--- INPUT RECORDS ---

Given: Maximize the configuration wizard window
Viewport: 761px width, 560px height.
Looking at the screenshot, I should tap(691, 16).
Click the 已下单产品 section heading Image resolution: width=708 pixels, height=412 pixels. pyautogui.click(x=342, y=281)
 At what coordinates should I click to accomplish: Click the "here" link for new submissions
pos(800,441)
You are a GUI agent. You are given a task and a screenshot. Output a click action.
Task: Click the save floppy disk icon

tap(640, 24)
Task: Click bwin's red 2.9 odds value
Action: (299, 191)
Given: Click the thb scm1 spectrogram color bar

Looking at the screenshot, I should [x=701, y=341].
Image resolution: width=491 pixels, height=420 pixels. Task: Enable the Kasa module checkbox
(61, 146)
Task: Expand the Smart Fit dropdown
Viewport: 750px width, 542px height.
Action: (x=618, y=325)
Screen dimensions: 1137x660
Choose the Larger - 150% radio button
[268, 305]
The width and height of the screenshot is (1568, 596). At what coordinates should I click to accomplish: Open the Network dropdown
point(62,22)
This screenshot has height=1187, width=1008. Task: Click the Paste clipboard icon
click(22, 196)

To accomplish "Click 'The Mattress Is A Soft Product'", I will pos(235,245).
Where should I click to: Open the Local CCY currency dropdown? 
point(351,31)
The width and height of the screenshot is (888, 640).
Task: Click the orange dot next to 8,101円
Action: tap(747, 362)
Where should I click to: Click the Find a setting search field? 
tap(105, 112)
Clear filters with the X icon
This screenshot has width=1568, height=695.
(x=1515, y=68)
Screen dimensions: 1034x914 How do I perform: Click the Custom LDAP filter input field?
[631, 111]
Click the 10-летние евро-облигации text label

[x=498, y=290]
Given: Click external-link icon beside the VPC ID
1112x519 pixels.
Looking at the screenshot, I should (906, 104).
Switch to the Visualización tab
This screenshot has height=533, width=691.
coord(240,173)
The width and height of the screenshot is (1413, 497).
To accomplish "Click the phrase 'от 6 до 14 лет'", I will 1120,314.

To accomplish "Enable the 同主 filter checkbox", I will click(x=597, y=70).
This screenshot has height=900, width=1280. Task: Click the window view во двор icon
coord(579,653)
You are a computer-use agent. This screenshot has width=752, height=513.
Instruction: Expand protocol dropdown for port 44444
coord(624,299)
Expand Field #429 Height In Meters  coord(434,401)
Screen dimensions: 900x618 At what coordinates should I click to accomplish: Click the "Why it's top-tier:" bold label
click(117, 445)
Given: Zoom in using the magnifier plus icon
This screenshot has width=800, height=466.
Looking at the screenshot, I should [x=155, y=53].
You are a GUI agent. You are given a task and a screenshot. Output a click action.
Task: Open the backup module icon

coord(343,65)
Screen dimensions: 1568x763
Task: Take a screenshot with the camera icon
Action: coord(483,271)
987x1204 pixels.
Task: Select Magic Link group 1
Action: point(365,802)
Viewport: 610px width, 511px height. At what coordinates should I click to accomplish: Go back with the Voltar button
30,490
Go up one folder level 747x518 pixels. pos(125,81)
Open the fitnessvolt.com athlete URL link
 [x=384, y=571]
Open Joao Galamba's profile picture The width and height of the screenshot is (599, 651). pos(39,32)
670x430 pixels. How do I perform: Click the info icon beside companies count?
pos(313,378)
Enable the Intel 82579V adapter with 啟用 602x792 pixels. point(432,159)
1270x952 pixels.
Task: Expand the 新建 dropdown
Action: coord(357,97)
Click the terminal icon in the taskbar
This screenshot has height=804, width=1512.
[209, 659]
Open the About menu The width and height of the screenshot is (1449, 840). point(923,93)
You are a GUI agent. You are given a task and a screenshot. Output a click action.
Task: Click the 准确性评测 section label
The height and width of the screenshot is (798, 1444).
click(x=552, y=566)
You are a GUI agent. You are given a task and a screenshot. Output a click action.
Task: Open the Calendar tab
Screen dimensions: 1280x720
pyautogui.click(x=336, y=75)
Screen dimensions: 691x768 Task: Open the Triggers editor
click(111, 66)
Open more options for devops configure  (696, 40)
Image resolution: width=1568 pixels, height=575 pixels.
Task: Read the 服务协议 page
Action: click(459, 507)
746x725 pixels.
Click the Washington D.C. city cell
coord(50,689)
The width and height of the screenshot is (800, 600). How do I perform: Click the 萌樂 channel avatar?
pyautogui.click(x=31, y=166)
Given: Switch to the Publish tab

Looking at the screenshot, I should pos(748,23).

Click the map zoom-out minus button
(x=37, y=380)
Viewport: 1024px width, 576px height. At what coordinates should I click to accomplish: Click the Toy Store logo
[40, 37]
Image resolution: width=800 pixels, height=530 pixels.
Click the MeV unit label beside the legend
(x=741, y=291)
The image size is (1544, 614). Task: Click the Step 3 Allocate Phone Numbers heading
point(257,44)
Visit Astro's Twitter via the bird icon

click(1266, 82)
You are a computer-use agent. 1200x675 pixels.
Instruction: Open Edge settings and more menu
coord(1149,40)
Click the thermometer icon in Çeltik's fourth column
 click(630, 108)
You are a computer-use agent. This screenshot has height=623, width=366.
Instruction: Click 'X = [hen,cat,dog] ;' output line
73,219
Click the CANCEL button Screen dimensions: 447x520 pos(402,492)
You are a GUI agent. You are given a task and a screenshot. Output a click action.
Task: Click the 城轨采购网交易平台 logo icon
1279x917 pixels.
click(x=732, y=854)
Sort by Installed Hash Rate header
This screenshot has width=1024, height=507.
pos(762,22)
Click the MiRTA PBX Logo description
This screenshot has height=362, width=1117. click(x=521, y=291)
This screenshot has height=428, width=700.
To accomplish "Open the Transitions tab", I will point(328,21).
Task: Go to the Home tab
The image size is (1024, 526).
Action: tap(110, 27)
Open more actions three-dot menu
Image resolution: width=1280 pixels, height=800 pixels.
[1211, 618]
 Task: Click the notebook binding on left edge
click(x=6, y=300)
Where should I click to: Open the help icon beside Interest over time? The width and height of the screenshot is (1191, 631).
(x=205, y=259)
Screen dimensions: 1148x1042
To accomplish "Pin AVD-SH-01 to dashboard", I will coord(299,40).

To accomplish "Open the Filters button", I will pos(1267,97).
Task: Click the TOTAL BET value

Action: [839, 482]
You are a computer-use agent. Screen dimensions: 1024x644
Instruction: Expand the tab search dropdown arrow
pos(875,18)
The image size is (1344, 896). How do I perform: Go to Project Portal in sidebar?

---

**AIM OF THE TASK:** Which lines run from the one containing "Click the thermometer" to the end of the data? Output them exactly, with nothing added.

**THE COMPLETED TASK:**
Click the thermometer icon in Çeltik's fourth column
 click(630, 108)
You are a computer-use agent. This screenshot has height=623, width=366.
Instruction: Click 'X = [hen,cat,dog] ;' output line
73,219
Click the CANCEL button Screen dimensions: 447x520 pos(402,492)
You are a GUI agent. You are given a task and a screenshot. Output a click action.
Task: Click the 城轨采购网交易平台 logo icon
1279x917 pixels.
click(x=732, y=854)
Sort by Installed Hash Rate header
This screenshot has width=1024, height=507.
pos(762,22)
Click the MiRTA PBX Logo description
This screenshot has height=362, width=1117. click(x=521, y=291)
This screenshot has height=428, width=700.
To accomplish "Open the Transitions tab", I will point(328,21).
Task: Go to the Home tab
The image size is (1024, 526).
Action: tap(110, 27)
Open more actions three-dot menu
Image resolution: width=1280 pixels, height=800 pixels.
[1211, 618]
 Task: Click the notebook binding on left edge
click(x=6, y=300)
Where should I click to: Open the help icon beside Interest over time? The width and height of the screenshot is (1191, 631).
(x=205, y=259)
Screen dimensions: 1148x1042
To accomplish "Pin AVD-SH-01 to dashboard", I will coord(299,40).

To accomplish "Open the Filters button", I will pos(1267,97).
Task: Click the TOTAL BET value

Action: [839, 482]
You are a computer-use agent. Screen dimensions: 1024x644
Instruction: Expand the tab search dropdown arrow
pos(875,18)
The image size is (1344, 896). How do I perform: Go to Project Portal in sidebar?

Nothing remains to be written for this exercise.